You do not have to "trust" the OS at some level. Use Linux or BSD, demand open hardware. You only feel like you "have to trust" shitty closed-source OSes because the orgs behind those OSes have been able to abuse market-dominant positions to stifle competition.
Security by obscurity is laughable nonsense. We should all be demanding transparency in hardware and software from our vendors. I'd pay handsomely for it.
I think that in this context the meaning of the term trust is different.
Any code executing in privileged mode can bypass security, and is therefore inherently part of a system's trusted computing base (TCB). (Linux is a monolithic kernel running in ring 0)

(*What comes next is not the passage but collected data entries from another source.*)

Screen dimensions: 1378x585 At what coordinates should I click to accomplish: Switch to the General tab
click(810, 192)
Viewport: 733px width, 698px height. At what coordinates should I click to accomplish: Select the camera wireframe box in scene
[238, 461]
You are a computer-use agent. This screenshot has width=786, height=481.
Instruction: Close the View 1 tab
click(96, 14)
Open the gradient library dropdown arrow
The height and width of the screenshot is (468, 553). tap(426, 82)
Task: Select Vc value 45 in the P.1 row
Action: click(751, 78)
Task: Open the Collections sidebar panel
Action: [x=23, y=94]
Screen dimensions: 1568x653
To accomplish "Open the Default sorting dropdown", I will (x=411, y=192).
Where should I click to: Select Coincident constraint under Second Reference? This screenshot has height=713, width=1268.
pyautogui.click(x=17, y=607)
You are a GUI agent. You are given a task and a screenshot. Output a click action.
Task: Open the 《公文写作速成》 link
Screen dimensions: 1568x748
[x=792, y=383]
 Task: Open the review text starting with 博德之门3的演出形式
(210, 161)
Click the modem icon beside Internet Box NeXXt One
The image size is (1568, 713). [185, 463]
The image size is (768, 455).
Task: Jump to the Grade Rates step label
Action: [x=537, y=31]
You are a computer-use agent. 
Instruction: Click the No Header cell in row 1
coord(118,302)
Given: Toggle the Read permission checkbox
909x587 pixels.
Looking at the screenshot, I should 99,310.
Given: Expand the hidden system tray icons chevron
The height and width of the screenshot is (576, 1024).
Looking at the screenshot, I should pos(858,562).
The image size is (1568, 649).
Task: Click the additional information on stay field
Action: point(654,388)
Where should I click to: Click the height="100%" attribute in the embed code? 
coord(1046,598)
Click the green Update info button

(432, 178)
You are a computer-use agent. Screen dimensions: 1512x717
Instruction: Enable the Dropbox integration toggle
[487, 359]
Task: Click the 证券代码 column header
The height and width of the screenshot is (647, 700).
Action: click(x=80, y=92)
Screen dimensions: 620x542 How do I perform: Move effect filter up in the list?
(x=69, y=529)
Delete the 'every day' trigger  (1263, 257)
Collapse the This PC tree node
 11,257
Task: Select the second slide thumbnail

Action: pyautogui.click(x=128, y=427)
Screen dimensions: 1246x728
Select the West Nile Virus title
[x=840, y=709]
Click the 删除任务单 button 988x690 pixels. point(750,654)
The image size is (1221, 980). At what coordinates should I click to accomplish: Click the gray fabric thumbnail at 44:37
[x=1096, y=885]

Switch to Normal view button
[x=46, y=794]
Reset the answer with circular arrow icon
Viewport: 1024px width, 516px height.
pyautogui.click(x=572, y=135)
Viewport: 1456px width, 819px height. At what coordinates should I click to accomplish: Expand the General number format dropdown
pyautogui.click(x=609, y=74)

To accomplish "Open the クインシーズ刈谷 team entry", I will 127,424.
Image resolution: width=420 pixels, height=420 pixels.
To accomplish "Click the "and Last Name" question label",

Most companies are not Linux contributors, they are trusting the kernel developers to write bug free, secure code.
Minimizing the TCB and opting for an auditable open source TCB are really useful concepts in security.
But the cause of these breaches is much more trivial than what you are worrying about: these companies are basically installing whichever piece of software can decrease their costs without thinking about what they’re doing.
>Any code executing in privileged mode can bypass security, and is therefore inherently part of a system's trusted computing base (TCB). (Linux is a monolithic kernel running in ring 0)
It's way nicer to be able to look at the code running in Ring 0 =)
Security by obscurity is laughable nonsense. We should all be demanding transparency in hardware and software from our vendors. I'd pay handsomely for it.